----- SOURCE MATERIAL

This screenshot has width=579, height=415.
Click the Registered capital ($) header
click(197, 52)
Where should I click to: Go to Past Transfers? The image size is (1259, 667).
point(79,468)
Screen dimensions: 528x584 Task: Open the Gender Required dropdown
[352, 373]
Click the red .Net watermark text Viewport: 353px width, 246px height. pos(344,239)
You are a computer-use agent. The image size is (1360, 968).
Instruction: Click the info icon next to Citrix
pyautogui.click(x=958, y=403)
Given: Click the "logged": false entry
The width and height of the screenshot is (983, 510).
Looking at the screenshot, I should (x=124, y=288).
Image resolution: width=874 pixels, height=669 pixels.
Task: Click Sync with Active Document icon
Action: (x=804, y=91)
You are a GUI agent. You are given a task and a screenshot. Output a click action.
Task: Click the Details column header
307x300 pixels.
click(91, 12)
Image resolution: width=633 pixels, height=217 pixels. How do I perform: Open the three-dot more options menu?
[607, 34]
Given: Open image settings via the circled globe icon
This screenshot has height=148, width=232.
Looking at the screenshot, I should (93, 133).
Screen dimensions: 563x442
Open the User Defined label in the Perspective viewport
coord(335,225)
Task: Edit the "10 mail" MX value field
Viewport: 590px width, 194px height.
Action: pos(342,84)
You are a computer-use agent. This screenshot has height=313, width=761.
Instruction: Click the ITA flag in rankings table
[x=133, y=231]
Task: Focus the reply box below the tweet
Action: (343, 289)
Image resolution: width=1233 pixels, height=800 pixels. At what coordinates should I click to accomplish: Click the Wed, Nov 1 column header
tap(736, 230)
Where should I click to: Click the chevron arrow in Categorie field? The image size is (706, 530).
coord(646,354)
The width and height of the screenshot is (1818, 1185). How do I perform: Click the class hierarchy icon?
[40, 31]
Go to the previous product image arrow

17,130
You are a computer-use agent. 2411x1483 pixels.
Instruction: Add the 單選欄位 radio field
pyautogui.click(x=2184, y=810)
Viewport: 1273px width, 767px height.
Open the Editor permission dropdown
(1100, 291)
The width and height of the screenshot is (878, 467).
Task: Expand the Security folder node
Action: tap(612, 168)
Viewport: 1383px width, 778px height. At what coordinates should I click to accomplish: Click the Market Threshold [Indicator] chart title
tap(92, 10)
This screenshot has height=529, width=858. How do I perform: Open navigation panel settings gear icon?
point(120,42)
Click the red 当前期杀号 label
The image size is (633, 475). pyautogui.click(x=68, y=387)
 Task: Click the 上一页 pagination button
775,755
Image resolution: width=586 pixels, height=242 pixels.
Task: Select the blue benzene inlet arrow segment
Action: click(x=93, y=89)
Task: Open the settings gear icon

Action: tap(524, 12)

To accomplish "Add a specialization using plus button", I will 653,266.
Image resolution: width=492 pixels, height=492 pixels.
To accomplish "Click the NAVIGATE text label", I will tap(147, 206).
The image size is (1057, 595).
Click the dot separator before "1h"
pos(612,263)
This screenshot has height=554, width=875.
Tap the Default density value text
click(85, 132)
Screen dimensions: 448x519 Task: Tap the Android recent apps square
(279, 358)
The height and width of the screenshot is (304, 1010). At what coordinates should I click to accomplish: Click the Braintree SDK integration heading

----------

* _TO BE DONE_
Arrange the material from the line that contains "Where should I click to: Go" through the line that contains "Click the red .Net" as a two-column CSV with the headers text and answer. Give one row per entry, with the text and its answer each in a single quoted field and any line breaks replaced by spaces.

* _FINAL RESULT_
text,answer
"Where should I click to: Go to Past Transfers? The image size is (1259, 667).","point(79,468)"
"Screen dimensions: 528x584 Task: Open the Gender Required dropdown","[352, 373]"
"Click the red .Net watermark text Viewport: 353px width, 246px height.","pos(344,239)"